Apesar de trabalhar há ano e meio no Centro de Saúde da Baixa da Banheira, Moita, Vanessa Lourenço, 25 anos, pensa fazer as malas e procurar futuro melhor no estrangeiro, ao lado do namorado, também enfermeiro. Uma vontade que ganha cada vez mais sentido também para os colegas Tiago Seixas, 25 anos, que trabalha há meio ano no Centro de Saúde do Laranjeiro, e Joaquim Leitão, 28 anos, que saiu em Junho da Unidade de Cuidados de Saúde Personalizados do Barreiro e está desempregado após dois anos e meio de serviço.
Todos são unânimes em afirmar ao CM o que os empurra para fora do País: a crise, a falta de emprego que afecta 3000 profissionais e a precariedade da profissão, com remunerações que não chegam aos quatro euros à hora e sem direito a subsídio de férias ou de Natal.
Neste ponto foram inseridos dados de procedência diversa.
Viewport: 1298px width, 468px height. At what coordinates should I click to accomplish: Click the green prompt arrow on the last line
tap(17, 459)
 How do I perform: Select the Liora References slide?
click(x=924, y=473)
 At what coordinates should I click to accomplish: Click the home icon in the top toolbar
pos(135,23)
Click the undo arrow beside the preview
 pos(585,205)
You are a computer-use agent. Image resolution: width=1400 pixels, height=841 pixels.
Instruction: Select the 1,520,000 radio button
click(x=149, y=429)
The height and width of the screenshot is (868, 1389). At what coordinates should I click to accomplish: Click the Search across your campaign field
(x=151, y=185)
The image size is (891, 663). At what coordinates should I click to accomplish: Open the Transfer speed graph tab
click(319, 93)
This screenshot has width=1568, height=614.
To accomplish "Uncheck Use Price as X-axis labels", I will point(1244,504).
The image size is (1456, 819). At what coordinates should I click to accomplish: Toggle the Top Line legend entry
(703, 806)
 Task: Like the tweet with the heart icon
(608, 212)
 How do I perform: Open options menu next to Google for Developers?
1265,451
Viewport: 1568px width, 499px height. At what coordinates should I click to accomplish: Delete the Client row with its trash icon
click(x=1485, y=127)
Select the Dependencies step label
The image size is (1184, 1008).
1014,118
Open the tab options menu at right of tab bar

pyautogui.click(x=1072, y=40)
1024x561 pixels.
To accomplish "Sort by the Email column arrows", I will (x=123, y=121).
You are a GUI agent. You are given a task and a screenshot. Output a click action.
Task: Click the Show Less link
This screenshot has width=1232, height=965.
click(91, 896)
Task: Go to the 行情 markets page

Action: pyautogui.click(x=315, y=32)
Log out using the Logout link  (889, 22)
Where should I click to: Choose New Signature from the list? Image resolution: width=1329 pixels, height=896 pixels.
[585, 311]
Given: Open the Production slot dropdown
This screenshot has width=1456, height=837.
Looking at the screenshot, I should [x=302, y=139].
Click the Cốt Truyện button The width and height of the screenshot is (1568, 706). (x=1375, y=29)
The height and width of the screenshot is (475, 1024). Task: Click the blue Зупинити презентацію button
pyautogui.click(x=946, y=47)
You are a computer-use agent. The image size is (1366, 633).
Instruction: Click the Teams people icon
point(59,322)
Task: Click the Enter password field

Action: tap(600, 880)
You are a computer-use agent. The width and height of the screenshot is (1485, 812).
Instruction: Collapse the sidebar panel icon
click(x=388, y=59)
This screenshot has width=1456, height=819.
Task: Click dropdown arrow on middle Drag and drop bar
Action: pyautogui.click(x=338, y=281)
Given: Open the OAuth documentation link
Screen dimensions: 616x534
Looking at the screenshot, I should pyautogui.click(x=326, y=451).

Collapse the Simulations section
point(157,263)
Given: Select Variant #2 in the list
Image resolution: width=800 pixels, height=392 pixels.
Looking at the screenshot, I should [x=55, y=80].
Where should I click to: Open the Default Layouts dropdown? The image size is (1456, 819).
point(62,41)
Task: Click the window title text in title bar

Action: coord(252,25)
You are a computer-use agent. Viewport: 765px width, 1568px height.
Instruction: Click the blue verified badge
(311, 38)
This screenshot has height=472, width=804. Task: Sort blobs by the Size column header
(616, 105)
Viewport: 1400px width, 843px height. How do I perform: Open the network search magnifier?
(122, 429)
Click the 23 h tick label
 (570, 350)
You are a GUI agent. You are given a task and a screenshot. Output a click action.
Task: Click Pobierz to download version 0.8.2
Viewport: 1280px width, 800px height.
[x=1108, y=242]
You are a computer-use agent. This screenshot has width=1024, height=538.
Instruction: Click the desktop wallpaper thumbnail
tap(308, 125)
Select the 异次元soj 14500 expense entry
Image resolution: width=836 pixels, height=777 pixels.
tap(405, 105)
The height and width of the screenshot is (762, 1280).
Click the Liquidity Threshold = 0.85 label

Outros já decidiram emigrar e o número de profissionais que pediu autorização à Ordem dos Enfermeiros para trabalhar em outro país disparou em 2012. A manter-se o ritmo de pedidos, até ao final do ano será o dobro dos pedidos em relação a 2011. De Janeiro a Agosto deste ano a Ordem dos Enfermeiros recebeu 1344 pedidos, enquanto em 2011 foram 1724 enfermeiros a querer emigrar.
Joaquim Leitão foi um dos enfermeiros tarefeiros contratados pelo Estado através de empresas de recursos humanos e que está desempregado. Afirma ao CM que parte se não arranjar emprego em Portugal até final de Setembro. “Não é possível fazer uma gestão de vida com 175 euros mensais, porque o resto do salário vai para os descontos do Fisco e Segurança Social.”
Tânia Martins, 26 anos, e Andreia Mesquita, 23 anos, ambas enfermeiras no Centro de Saúde de Sacavém, dizem ser “impossível viver com 370 euros por mês, depois de feitos os descontos”. Vivem com a ajuda dos pais.
“Não faz sentido o Estado investir na nossa formação, os pais gastarem dinheiro nos nossos estudos, e depois sermos obrigados a emigrar e quem beneficia com a qualidade da prestação dos nossos cuidados são os estrangeiros”, critica Tiago Seixas.
Em finais de Julho, os enfermeiros tarefeiros montaram um hospital de campanha na Baixa de Lisboa, onde fizeram rastreios gratuitos à população e manifestaram o seu descontentamento contra a precariedade na profissão que escolheram.
Queixas devido a casos de fraude
O Sindicato dos Enfermeiros Portugueses (SEP) já recebeu queixas de profissionais recrutados por empresas para trabalharem no estrangeiro e que se sentiram enganados.
Guadalupe Simões, coordenadora do SEP, afirmou ao CM que vários enfermeiros queixaram–se após terem assinado um contrato para exercerem funções como enfermeiros mas quando chegaram aos países viram-se confrontados com a exigência de terem de exercerem funções de auxiliares em casas de repouso.
“São situações de fraude que devem ser denunciadas e repudiadas”, sublinhou Guadalupe Simões. O SEP tem vindo a alertar os enfermeiros para os cuidados a ter em relação aos contratos propostos e, alerta a dirigente sindical, para os casos em que as empresas retêm os passaportes aos enfermeiros. Não há casos conhecidos entre portugueses.
Discurso directo: Germano Couto, Bastonário dos Enfermeiros
“Há falta de visão política em Portugal”
Correio da Manhã – Como vê a emigração dos enfermeiros?
Germano Couto – Com grande preocupação. O País e as famílias investiram na formação dos jovens e os serviços precisam deles. Devido à austeridade e à falta de visão política, os profissionais, altamente qualificados, são forçados a trabalhar fora do País.